Women also get HIV by being with their husbands, voluntarily or not. In the case of Morolake, she had sex with her husband to comfort him although he was confirmed to have HIV. Divorce is almost unheard of in their society, and even if the husband is infidel or marries 2 other wives, divorce is not an option. Her fate is sealed if her husband contracts HIV. “Socially, culturally, religiously, everything around you screams ‘No’ to divorce.” Women make up the bulk of AIDS victims as biologically; they have a larger surface area of the mucosal cells which HIV attaches to. Their genital tissues are also much more likely to tear during sex. “Yet a toxic mix of culture, religion and economics often leaves women unable to do anything about that risk.” Many women also have to exchange sex for trade, right to pass and food. In a society where women’s rights are not widely recognised, it is difficult for a woman to escape this fate of being stricken with HIV and AIDS. There are many areas that ‘this global travesty’ can be relieved, and there has to be a multi-pronged approach to this epidemic.
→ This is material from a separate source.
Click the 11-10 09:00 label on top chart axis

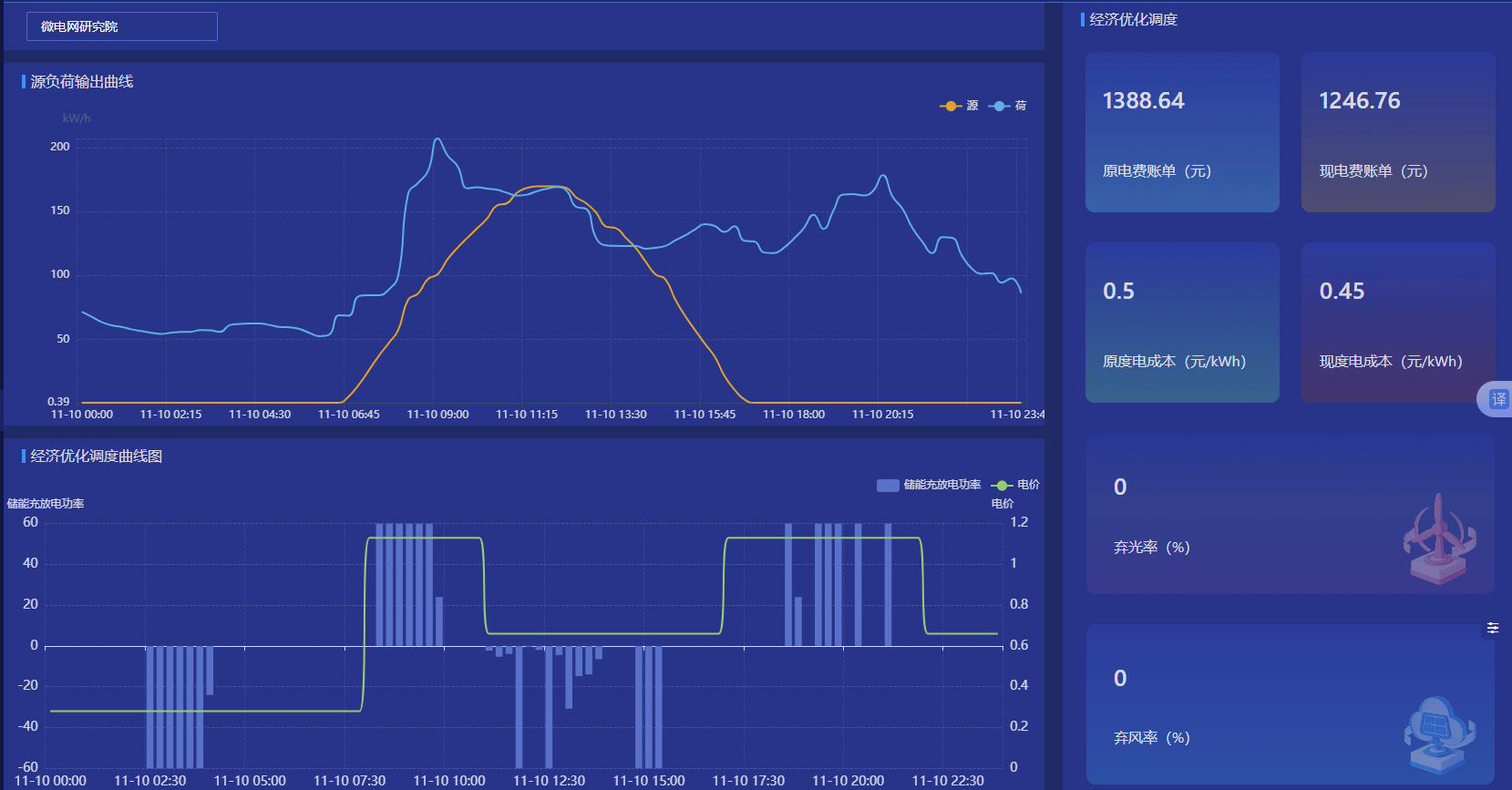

Ultimately it’s not only curing a continent of AIDS or HIV, but also treating the problems that are so deeply rooted in the societies, the societal norms, the leadership and so much more.
The epilogue ends with “Each day in Africa, 5,500 people die of HIV/AIDS – a treatable, preventable illness. We have twenty-eight million reasons to act.” Indeed, this is what Nolen’s book strives to portray. She uses real-life stories to convince people that something has to be done. Each one of the 28 stories speaks for itself. She not only shows us the gravity of the situation, but also why she risks her life to do her job in dangerous Africa and what has to be done to salvage what seems like a hopeless case at standing. All in all, 28 Stories of AIDS in Africa is a plea for something effective to be done, an educational tool to equip people everywhere with awareness and knowledge of how HIV/AIDS has affected patients’ lives, and a strong question for mankind as to what we are really doing to our world. Can we really sit back and watch another 28 million people die before action is taken?